> [Problem]: Your task is to set down the records below again, exactly.

Stored items from a collection:
--

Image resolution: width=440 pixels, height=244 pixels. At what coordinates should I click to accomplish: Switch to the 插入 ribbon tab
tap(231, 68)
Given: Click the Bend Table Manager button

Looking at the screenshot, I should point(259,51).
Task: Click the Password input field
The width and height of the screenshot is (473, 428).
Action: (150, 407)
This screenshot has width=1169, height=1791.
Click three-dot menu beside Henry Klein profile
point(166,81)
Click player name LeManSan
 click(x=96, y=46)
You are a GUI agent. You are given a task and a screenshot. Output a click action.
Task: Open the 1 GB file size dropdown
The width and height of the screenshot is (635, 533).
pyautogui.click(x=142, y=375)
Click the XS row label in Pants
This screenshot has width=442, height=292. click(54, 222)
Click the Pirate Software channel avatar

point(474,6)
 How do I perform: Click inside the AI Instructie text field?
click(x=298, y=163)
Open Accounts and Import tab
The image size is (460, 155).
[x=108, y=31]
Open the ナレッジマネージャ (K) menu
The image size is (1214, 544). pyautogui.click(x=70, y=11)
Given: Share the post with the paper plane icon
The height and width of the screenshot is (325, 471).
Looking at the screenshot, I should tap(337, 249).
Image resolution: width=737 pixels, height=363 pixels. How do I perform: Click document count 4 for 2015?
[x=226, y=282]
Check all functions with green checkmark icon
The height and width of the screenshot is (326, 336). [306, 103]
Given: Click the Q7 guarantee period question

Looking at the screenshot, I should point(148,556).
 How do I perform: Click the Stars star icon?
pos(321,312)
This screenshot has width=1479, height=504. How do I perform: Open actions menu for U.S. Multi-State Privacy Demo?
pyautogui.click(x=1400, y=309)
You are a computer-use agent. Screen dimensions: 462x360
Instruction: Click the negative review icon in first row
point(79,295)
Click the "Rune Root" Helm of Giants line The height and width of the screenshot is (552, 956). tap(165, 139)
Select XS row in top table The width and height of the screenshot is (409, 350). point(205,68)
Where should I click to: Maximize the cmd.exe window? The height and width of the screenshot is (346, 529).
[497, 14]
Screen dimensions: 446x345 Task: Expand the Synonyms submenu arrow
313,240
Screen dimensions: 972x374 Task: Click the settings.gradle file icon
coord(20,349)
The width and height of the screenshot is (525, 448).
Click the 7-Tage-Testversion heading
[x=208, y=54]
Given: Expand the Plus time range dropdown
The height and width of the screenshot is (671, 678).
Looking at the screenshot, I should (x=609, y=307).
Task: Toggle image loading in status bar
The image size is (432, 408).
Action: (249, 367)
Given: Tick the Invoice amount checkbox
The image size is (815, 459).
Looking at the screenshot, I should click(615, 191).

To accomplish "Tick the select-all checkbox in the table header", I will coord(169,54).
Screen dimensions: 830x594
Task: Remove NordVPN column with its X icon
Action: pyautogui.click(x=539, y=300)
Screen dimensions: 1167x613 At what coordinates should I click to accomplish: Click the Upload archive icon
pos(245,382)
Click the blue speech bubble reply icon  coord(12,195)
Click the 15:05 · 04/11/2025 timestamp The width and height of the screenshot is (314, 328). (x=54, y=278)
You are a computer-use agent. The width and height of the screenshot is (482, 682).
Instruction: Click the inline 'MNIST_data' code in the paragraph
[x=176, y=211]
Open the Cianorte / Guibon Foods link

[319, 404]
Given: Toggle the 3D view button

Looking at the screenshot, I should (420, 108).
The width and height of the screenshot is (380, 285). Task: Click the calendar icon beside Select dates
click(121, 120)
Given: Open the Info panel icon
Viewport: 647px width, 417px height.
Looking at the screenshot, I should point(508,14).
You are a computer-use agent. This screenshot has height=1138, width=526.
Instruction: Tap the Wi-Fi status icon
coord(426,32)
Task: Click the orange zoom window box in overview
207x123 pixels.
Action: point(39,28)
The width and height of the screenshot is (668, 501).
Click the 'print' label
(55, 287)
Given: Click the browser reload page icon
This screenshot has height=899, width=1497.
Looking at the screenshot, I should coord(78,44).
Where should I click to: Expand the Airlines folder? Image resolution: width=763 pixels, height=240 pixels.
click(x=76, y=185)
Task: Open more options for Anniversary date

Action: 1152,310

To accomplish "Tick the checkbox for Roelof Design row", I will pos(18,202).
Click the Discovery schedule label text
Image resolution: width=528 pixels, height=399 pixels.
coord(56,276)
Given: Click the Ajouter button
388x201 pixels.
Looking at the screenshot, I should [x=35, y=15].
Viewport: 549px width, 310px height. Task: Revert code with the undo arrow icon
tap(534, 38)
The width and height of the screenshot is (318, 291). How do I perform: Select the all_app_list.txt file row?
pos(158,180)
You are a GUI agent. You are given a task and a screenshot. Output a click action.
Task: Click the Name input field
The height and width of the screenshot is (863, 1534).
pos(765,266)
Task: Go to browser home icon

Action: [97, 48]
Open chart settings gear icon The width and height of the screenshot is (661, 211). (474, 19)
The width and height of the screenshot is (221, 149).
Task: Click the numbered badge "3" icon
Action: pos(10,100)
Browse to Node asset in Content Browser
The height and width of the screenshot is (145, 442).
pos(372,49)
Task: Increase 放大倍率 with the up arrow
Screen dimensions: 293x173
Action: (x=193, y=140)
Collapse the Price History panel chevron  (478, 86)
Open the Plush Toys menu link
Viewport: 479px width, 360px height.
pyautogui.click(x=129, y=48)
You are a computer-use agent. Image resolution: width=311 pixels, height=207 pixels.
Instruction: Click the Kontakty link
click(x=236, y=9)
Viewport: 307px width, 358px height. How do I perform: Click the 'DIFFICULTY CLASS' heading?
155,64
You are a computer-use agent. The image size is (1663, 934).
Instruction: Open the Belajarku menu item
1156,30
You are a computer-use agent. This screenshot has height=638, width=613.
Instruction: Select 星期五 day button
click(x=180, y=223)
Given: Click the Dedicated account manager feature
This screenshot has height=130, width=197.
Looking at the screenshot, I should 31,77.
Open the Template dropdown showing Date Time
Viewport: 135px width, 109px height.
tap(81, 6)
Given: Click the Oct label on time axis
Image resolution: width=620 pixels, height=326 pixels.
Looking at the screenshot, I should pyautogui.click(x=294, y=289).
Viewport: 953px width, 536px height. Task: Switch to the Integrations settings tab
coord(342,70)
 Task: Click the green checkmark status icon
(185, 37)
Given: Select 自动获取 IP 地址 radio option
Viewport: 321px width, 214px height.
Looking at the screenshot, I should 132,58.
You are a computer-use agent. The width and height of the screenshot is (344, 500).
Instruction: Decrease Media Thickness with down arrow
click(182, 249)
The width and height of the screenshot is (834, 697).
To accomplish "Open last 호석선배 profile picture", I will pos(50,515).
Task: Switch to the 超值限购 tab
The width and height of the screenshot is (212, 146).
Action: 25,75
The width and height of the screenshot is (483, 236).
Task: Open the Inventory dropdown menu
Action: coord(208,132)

--

> [Finished exercise]:
Image resolution: width=440 pixels, height=244 pixels. At what coordinates should I click to accomplish: Switch to the 插入 ribbon tab
tap(231, 68)
Given: Click the Bend Table Manager button

Looking at the screenshot, I should point(259,51).
Task: Click the Password input field
The width and height of the screenshot is (473, 428).
Action: (150, 407)
This screenshot has width=1169, height=1791.
Click three-dot menu beside Henry Klein profile
point(166,81)
Click player name LeManSan
 click(x=96, y=46)
You are a GUI agent. You are given a task and a screenshot. Output a click action.
Task: Open the 1 GB file size dropdown
The width and height of the screenshot is (635, 533).
pyautogui.click(x=142, y=375)
Click the XS row label in Pants
This screenshot has width=442, height=292. click(54, 222)
Click the Pirate Software channel avatar

point(474,6)
 How do I perform: Click inside the AI Instructie text field?
click(x=298, y=163)
Open Accounts and Import tab
The image size is (460, 155).
[x=108, y=31]
Open the ナレッジマネージャ (K) menu
The image size is (1214, 544). pyautogui.click(x=70, y=11)
Given: Share the post with the paper plane icon
The height and width of the screenshot is (325, 471).
Looking at the screenshot, I should tap(337, 249).
Image resolution: width=737 pixels, height=363 pixels. How do I perform: Click document count 4 for 2015?
[x=226, y=282]
Check all functions with green checkmark icon
The height and width of the screenshot is (326, 336). [306, 103]
Given: Click the Q7 guarantee period question

Looking at the screenshot, I should point(148,556).
 How do I perform: Click the Stars star icon?
pos(321,312)
This screenshot has width=1479, height=504. How do I perform: Open actions menu for U.S. Multi-State Privacy Demo?
pyautogui.click(x=1400, y=309)
You are a computer-use agent. Screen dimensions: 462x360
Instruction: Click the negative review icon in first row
point(79,295)
Click the "Rune Root" Helm of Giants line The height and width of the screenshot is (552, 956). tap(165, 139)
Select XS row in top table The width and height of the screenshot is (409, 350). point(205,68)
Where should I click to: Maximize the cmd.exe window? The height and width of the screenshot is (346, 529).
[497, 14]
Screen dimensions: 446x345 Task: Expand the Synonyms submenu arrow
313,240
Screen dimensions: 972x374 Task: Click the settings.gradle file icon
coord(20,349)
The width and height of the screenshot is (525, 448).
Click the 7-Tage-Testversion heading
[x=208, y=54]
Given: Expand the Plus time range dropdown
The height and width of the screenshot is (671, 678).
Looking at the screenshot, I should (x=609, y=307).
Task: Toggle image loading in status bar
The image size is (432, 408).
Action: (249, 367)
Given: Tick the Invoice amount checkbox
The image size is (815, 459).
Looking at the screenshot, I should click(615, 191).

To accomplish "Tick the select-all checkbox in the table header", I will coord(169,54).
Screen dimensions: 830x594
Task: Remove NordVPN column with its X icon
Action: pyautogui.click(x=539, y=300)
Screen dimensions: 1167x613 At what coordinates should I click to accomplish: Click the Upload archive icon
pos(245,382)
Click the blue speech bubble reply icon  coord(12,195)
Click the 15:05 · 04/11/2025 timestamp The width and height of the screenshot is (314, 328). (x=54, y=278)
You are a computer-use agent. The width and height of the screenshot is (482, 682).
Instruction: Click the inline 'MNIST_data' code in the paragraph
[x=176, y=211]
Open the Cianorte / Guibon Foods link

[319, 404]
Given: Toggle the 3D view button

Looking at the screenshot, I should (420, 108).
The width and height of the screenshot is (380, 285). Task: Click the calendar icon beside Select dates
click(121, 120)
Given: Open the Info panel icon
Viewport: 647px width, 417px height.
Looking at the screenshot, I should point(508,14).
You are a computer-use agent. This screenshot has height=1138, width=526.
Instruction: Tap the Wi-Fi status icon
coord(426,32)
Task: Click the orange zoom window box in overview
207x123 pixels.
Action: point(39,28)
The width and height of the screenshot is (668, 501).
Click the 'print' label
(55, 287)
Given: Click the browser reload page icon
This screenshot has height=899, width=1497.
Looking at the screenshot, I should coord(78,44).
Where should I click to: Expand the Airlines folder? Image resolution: width=763 pixels, height=240 pixels.
click(x=76, y=185)
Task: Open more options for Anniversary date

Action: 1152,310

To accomplish "Tick the checkbox for Roelof Design row", I will pos(18,202).
Click the Discovery schedule label text
Image resolution: width=528 pixels, height=399 pixels.
coord(56,276)
Given: Click the Ajouter button
388x201 pixels.
Looking at the screenshot, I should [x=35, y=15].
Viewport: 549px width, 310px height. Task: Revert code with the undo arrow icon
tap(534, 38)
The width and height of the screenshot is (318, 291). How do I perform: Select the all_app_list.txt file row?
pos(158,180)
You are a GUI agent. You are given a task and a screenshot. Output a click action.
Task: Click the Name input field
The height and width of the screenshot is (863, 1534).
pos(765,266)
Task: Go to browser home icon

Action: [97, 48]
Open chart settings gear icon The width and height of the screenshot is (661, 211). (474, 19)
The width and height of the screenshot is (221, 149).
Task: Click the numbered badge "3" icon
Action: pos(10,100)
Browse to Node asset in Content Browser
The height and width of the screenshot is (145, 442).
pos(372,49)
Task: Increase 放大倍率 with the up arrow
Screen dimensions: 293x173
Action: (x=193, y=140)
Collapse the Price History panel chevron  (478, 86)
Open the Plush Toys menu link
Viewport: 479px width, 360px height.
pyautogui.click(x=129, y=48)
You are a computer-use agent. Image resolution: width=311 pixels, height=207 pixels.
Instruction: Click the Kontakty link
click(x=236, y=9)
Viewport: 307px width, 358px height. How do I perform: Click the 'DIFFICULTY CLASS' heading?
155,64
You are a computer-use agent. The image size is (1663, 934).
Instruction: Open the Belajarku menu item
1156,30
You are a computer-use agent. This screenshot has height=638, width=613.
Instruction: Select 星期五 day button
click(x=180, y=223)
Given: Click the Dedicated account manager feature
This screenshot has height=130, width=197.
Looking at the screenshot, I should 31,77.
Open the Template dropdown showing Date Time
Viewport: 135px width, 109px height.
tap(81, 6)
Given: Click the Oct label on time axis
Image resolution: width=620 pixels, height=326 pixels.
Looking at the screenshot, I should pyautogui.click(x=294, y=289).
Viewport: 953px width, 536px height. Task: Switch to the Integrations settings tab
coord(342,70)
 Task: Click the green checkmark status icon
(185, 37)
Given: Select 自动获取 IP 地址 radio option
Viewport: 321px width, 214px height.
Looking at the screenshot, I should 132,58.
You are a computer-use agent. The width and height of the screenshot is (344, 500).
Instruction: Decrease Media Thickness with down arrow
click(182, 249)
The width and height of the screenshot is (834, 697).
To accomplish "Open last 호석선배 profile picture", I will pos(50,515).
Task: Switch to the 超值限购 tab
The width and height of the screenshot is (212, 146).
Action: 25,75
The width and height of the screenshot is (483, 236).
Task: Open the Inventory dropdown menu
Action: coord(208,132)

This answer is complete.